Building Tomorrow: Averting Environmental Crisis With a New Economic System by Paddy Le Flufy

Book Review by Manda Scott

We’re in the midst of a polycrisis. If generalised, unaligned AI doesn’t terminate us, the oceans seem likely to die before we do, and if we manage to survive both, we’ll run out of materials to build anything, so the shift to a carbon-free economy seems as far away as ever. Add in the real-time disintegration of our democracy, the collapse of the capitalist model, and soaring levels of social inequity both within and between nations, and life looks pretty grim.

In all of this, therefore, it’s rather heartening to have a book that explores grounded and practical ways to shift the paradigm from the old extractivist model that is destroying us, to something genuinely regenerative. ‘Building Tomorrow’ by Paddy Le Flufy does exactly this. Nothing in here is radical or likely to scare the horses. It isn’t advocating total systemic change overnight, but rather, it brings together a wide range of ideas that have been floating in the regenerative space for a while and weaves them into a single coherent narrative that feels as if it could actually work.

Built around six ‘organisational technologies’, the book clearly presents the need for a better economic system, looking at what existing technologies we need to replace and then, suggests two existing models that would function well together and would transform the value systems by which we currently work.

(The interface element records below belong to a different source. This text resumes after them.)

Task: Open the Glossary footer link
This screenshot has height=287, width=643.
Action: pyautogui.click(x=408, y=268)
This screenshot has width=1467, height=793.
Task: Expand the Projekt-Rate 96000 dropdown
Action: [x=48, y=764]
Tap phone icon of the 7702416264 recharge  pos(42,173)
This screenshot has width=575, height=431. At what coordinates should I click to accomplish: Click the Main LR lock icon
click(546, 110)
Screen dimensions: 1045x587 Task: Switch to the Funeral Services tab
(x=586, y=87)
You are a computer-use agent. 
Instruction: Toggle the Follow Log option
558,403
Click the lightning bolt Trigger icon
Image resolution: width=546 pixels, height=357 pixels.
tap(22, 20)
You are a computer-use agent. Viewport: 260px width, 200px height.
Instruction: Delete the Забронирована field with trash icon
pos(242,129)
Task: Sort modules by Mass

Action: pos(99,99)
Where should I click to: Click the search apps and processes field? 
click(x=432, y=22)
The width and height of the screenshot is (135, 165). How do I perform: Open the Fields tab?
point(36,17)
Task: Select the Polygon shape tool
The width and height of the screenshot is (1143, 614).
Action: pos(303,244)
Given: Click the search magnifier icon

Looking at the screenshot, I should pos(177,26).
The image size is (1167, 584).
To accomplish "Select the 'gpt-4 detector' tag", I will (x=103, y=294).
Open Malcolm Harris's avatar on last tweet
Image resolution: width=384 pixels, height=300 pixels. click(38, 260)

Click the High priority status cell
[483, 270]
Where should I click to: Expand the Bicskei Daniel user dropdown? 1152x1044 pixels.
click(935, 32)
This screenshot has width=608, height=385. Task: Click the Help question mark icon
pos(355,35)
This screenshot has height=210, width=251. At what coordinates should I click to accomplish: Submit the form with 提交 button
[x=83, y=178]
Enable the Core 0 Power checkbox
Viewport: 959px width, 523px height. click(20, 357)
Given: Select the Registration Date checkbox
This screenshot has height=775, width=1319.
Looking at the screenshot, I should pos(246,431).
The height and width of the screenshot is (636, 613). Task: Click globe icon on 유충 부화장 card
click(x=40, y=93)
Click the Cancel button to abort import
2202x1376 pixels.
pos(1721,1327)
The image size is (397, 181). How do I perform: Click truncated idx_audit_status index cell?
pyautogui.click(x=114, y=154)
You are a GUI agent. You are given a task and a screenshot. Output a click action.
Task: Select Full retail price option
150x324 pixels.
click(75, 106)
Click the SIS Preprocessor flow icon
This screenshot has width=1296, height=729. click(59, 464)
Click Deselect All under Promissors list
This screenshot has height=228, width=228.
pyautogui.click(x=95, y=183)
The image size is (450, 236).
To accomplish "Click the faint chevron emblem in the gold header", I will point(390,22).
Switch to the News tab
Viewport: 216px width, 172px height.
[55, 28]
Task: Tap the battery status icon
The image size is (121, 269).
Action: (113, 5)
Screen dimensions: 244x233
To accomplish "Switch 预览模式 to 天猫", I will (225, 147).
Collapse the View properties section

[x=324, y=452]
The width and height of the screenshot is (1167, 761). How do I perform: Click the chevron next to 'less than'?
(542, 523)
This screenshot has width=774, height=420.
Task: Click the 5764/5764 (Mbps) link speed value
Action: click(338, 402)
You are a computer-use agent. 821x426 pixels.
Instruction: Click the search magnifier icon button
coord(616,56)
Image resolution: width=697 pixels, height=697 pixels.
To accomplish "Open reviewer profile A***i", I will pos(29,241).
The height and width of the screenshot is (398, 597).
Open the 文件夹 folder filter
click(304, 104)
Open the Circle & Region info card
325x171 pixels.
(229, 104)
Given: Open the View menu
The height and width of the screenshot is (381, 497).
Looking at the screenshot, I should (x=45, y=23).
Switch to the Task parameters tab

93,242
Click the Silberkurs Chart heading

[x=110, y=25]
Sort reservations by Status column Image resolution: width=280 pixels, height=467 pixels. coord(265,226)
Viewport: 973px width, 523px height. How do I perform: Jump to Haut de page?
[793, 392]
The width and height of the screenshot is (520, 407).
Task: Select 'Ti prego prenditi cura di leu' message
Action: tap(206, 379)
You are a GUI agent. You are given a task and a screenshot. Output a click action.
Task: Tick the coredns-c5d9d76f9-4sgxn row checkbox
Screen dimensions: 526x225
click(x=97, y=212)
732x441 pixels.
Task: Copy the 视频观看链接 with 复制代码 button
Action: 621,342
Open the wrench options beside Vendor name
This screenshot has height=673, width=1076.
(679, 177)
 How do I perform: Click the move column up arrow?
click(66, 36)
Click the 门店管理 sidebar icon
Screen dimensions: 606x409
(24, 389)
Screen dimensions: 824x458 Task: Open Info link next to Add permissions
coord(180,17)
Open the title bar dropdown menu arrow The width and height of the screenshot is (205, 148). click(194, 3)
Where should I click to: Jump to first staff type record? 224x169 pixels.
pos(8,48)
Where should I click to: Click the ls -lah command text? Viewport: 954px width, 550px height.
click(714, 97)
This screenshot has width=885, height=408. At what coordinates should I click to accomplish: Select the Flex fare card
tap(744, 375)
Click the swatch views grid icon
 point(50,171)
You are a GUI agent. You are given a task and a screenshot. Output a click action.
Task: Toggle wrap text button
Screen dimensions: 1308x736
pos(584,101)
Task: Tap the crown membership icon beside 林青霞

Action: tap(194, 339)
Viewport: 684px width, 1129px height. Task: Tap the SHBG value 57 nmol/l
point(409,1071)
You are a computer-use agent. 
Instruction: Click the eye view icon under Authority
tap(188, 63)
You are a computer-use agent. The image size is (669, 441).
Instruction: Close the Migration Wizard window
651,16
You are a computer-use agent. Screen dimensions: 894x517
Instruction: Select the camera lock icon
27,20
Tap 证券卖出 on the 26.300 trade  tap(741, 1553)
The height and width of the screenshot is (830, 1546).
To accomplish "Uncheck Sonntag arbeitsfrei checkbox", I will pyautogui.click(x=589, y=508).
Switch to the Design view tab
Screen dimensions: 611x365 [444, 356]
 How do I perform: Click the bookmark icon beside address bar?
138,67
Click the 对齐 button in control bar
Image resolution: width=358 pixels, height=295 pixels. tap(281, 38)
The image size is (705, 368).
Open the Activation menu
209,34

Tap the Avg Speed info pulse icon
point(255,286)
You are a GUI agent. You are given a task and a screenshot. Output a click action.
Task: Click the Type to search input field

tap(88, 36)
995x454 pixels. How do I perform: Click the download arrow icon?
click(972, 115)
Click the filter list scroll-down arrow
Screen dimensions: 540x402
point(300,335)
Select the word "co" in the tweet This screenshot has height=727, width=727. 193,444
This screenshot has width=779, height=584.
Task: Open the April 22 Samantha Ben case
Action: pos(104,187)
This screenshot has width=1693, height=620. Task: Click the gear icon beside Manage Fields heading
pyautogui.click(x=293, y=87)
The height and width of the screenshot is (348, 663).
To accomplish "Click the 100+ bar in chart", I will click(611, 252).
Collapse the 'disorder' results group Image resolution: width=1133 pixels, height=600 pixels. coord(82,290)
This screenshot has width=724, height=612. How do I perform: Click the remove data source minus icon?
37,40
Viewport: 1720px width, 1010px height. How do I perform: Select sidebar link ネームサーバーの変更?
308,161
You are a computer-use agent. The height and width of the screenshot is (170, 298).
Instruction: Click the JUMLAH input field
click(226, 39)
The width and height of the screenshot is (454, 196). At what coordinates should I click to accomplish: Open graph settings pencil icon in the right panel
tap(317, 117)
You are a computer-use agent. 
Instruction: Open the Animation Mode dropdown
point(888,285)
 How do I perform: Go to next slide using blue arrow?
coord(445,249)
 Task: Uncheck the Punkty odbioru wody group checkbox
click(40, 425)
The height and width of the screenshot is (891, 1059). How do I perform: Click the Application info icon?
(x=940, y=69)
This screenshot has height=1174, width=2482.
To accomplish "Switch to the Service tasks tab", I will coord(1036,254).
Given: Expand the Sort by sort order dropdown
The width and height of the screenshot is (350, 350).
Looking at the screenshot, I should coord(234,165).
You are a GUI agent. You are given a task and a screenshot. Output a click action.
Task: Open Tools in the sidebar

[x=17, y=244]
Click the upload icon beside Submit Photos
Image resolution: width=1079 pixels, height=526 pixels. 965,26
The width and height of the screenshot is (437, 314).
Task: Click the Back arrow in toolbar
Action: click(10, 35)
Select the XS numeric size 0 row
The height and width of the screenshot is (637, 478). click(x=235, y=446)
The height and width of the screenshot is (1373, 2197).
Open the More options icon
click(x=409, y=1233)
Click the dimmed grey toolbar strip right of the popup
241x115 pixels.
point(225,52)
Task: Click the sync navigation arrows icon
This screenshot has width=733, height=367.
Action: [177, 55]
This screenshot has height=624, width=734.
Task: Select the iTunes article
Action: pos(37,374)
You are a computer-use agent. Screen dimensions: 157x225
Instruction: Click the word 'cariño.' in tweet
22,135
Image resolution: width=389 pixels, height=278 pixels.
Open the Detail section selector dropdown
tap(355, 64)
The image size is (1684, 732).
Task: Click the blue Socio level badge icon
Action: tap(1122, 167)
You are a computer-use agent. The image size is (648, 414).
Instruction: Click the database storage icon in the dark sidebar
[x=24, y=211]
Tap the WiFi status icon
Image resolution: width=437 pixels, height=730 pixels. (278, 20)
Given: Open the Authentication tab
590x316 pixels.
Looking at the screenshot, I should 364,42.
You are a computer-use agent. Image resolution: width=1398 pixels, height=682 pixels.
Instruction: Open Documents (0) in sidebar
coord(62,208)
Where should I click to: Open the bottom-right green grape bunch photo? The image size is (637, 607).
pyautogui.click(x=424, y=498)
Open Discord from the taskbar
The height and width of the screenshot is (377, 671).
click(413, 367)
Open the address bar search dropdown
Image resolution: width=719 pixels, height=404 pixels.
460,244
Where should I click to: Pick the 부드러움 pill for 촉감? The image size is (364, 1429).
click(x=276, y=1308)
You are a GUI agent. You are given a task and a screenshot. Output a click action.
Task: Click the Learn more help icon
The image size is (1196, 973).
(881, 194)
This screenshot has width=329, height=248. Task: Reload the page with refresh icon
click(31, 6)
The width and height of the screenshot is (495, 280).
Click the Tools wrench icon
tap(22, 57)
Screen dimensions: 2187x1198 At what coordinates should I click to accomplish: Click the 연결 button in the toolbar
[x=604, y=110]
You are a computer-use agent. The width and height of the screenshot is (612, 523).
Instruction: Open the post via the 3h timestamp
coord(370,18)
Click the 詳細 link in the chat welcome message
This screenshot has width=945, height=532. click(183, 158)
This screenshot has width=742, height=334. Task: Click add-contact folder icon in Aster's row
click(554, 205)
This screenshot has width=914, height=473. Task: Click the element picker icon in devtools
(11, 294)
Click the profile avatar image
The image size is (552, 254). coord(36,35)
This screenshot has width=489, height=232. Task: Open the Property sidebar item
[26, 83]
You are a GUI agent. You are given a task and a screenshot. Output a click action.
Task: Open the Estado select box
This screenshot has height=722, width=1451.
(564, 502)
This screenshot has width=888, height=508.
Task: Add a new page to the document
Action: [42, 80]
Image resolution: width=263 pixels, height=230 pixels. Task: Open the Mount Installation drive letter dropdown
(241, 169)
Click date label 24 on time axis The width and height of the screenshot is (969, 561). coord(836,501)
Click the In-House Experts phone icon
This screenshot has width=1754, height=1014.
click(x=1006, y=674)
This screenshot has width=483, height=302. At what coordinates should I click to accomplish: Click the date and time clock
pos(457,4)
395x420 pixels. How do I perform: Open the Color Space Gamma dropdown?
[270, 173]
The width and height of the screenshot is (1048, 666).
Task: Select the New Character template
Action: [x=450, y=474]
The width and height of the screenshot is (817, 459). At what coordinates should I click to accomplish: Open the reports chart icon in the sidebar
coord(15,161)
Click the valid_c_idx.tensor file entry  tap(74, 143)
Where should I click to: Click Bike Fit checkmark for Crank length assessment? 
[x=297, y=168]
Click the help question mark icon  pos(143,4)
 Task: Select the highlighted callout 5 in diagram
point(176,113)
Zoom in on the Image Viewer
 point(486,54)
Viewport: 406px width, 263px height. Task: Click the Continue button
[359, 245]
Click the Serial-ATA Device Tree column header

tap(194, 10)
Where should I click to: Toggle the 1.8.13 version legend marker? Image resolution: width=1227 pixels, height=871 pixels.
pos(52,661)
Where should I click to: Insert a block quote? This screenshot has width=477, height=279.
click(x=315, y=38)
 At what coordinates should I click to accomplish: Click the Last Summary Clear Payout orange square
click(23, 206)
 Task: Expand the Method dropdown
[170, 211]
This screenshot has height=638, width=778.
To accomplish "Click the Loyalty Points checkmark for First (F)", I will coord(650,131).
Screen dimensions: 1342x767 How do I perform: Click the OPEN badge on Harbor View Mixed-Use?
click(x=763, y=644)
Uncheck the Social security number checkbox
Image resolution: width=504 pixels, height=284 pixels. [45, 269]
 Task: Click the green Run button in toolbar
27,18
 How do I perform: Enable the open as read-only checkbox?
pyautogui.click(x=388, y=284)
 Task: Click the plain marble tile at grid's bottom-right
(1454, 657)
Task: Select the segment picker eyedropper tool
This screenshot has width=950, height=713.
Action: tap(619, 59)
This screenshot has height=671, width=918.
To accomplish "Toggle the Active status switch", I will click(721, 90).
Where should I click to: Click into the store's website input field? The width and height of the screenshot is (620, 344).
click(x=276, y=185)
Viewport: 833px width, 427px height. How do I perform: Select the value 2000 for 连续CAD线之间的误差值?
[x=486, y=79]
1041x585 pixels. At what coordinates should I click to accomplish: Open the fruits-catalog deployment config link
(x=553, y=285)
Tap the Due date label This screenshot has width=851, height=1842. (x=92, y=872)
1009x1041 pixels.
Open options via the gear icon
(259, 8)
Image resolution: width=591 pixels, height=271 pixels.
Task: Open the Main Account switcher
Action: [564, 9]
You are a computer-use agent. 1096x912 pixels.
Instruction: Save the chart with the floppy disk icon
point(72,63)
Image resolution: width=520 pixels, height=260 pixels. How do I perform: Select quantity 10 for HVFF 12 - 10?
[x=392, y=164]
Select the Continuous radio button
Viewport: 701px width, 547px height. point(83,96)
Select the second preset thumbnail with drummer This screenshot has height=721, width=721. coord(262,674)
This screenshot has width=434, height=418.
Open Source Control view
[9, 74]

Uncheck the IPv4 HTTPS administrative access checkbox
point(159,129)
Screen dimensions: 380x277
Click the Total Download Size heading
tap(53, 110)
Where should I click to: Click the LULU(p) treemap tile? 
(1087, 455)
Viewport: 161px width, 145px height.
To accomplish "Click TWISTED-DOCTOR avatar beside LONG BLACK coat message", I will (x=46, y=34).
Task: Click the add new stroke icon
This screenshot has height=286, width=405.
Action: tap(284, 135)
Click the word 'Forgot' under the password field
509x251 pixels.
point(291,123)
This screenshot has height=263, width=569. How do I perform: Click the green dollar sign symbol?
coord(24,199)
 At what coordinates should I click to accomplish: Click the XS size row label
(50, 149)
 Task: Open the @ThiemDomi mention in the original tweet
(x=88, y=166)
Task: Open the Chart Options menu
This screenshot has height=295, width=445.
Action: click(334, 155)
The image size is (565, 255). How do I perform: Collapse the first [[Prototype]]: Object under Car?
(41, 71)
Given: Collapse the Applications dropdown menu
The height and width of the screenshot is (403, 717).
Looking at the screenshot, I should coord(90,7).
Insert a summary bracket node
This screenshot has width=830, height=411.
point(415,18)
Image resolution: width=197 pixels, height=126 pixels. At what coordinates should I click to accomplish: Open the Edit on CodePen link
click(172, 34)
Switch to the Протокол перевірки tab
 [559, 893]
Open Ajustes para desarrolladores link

First up in this road to recovery is the Doughnut Economic model created by Kate Raworth (who had better get the Prize for Economic Sciences for this pretty soon, or there’s no justice in the world). This proposes that our economy must move from ignoring ‘externalities’ in our endless press for growth, to a system that is regenerative by design: that ‘meets the needs of all people within the means of the living planet’. Clearly to achieve this, we need to define both the needs and the means and the Doughnut does this by setting a floor bases on fundamental human rights to things like education, health, nutrition, genuine democratic choice, and then creating a ceiling of the planetary boundaries as defined by the Stockholm Resilience Centre. The space within these, if expressed as a torus, is the ‘Doughnut’ of safe human living. Having explained this in straightforward terms, what Le Flufy does is to combine it with the concept of a Circular Economy where the output of one manufacturing process becomes the input stream to another and everything is designed to be re-used. Having watched this concept being used as greenwashing over the past decade or so, I’m absolutely certain it’s the way forward, but equally certain that it’s not going to happen while the growth imperative is embedded into the DNA of the entire business community.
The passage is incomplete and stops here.